Я весьма сомнѣваюсь, чтобы приведенные стихи Вл. Соловьева имѣли именно тотъ смыслъ, который хочетъ имъ придать А. Блокъ. Изумительно было бы, если бы Вл. Соловьевъ, при извѣстномъ его отношеніи къ поэзіи, языкъ "поэтовъ", т.-е. языкъ поэзіи, назвалъ "рѣчью рабскою". Но для А. Блока (и для Вячеслава Иванова?) -- это такъ. Поэзія -- "рѣчь рабская", "обманъ", "балаганъ". Отсюда выводъ: будь не поэтомъ, будь кѣмъ-то, кто выше поэта, или, какъ досказываетъ "Бэдекеръ"-А. Блокъ: "будь теургомъ" (стр. 22). Думаю, что, послѣ такихъ заявленій, весьма многіе, вмѣстѣ со мною, рѣшительно встанутъ на защиту поэзіи, хотя бы Вячеславъ Ивановъ съ А. Блокомъ и объявили ее "рѣчью рабскою". Быть теургомъ, разумѣется, дѣло очень и очень недурное. Но почему же изъ этого слѣдуетъ, что быть поэтомъ -- дѣло зазорное? По-моему, напримѣръ, быть астрономомъ -- почетно. Но неужели поэтому стану я поносить какого-либо историка такими словами: "Обманщикъ, рабъ, балаганщикъ, какъ не стыдно тебѣ заниматься исторіей, а не астрономіей?".
Правда, и Вячеславъ Ивановъ, и А. Блокъ говорятъ не вообще о поэзіи, но исключительно о поэзіи символической, о символизмѣ. Однако, что они разумѣютъ подъ этимъ именемъ?
Понимаютъ ли они слово "символизмъ" въ широкомъ смыслѣ, согласно съ которымъ символистами можно и должно назвать и Эсхила и Гете (ибо символизмъ -- естественный языкъ всякаго искусства)? Но тогда понятіе "символической поэзіи" совпадетъ съ понятіемъ поэзіи вообще. Или же Вячеславъ Ивановъ и А. Блокъ разумѣютъ именно художественное движеніе послѣднихъ десятилѣтій? Повидимому, послѣднее предположеніе справедливѣе, такъ какъ Вячеславъ Ивановъ говоритъ о Тютчевѣ, какъ о первомъ русскомъ символистѣ, говоритъ о "международной общности этого явленія", "о сущности западнаго вліянія на новѣйшихъ русскихъ поэтовъ" и т. д. Тогда... Ну, тогда надо немного посчитаться съ исторіей.
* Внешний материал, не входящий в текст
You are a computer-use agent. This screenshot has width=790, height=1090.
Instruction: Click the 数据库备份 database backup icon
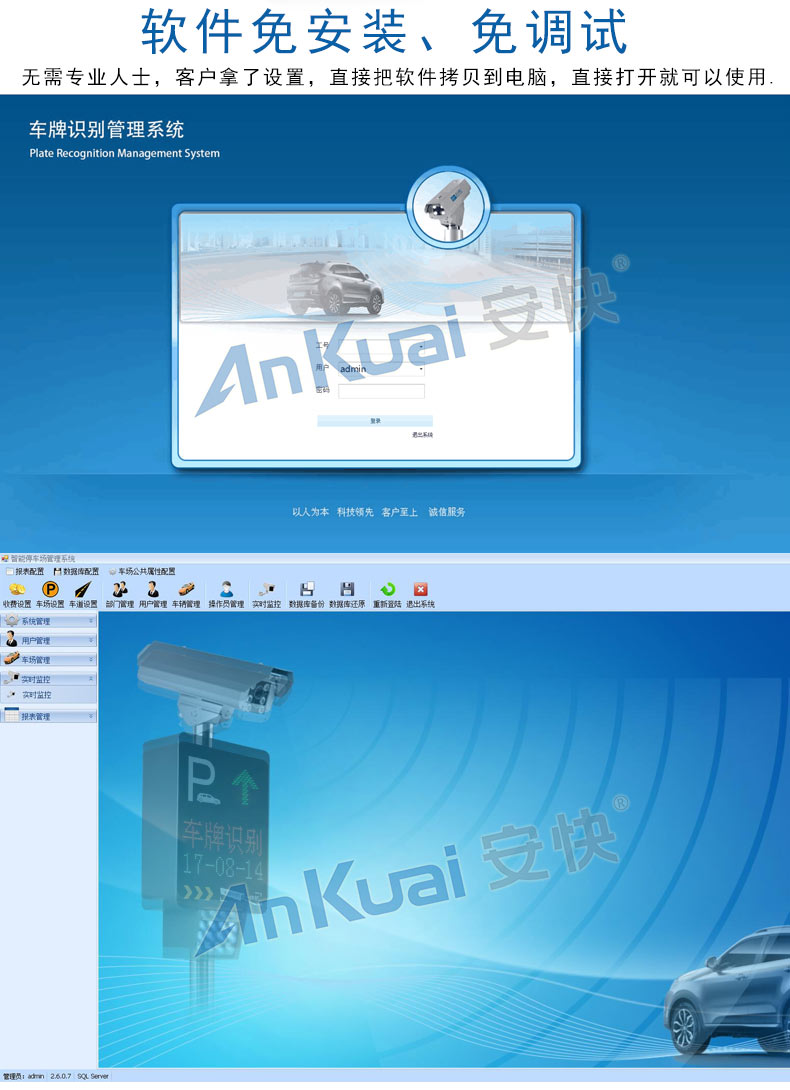307,590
Какъ ни уважаю я и художественное дарованіе и энергію мысли Вячеслава Иванова, все же я никакъ не могу согласиться, что "символизмомъ" можетъ быть названо то, что ему нравится. "Символизмъ", какъ "романтизмъ",-- опредѣленное историческое явленіе, связанное съ опредѣленными датами и именами. Возникшее, какъ литературная школа, въ концѣ XIX вѣка, во Франціи (не безъ англійскаго вліянія), "символическое" движеніе нашло послѣдователей во всѣхъ литературахъ Европы, оплодотворило своими идеями другія искусства, и не могло не отразиться на міросозерцаніи эпохи. Но все же оно всегда развивалось исключительно въ области искусства. Вячеславъ Ивановъ можетъ указывать въ будущемъ символизму какія угодно цѣли, а его Бэдекеръ -- пути къ этимъ цѣлямъ, но они не въ правѣ и не въ силахъ измѣнить то, что было. Какъ это имъ ни досадно, но "символизмъ" хотѣлъ быть и всегда былъ только искусствомъ.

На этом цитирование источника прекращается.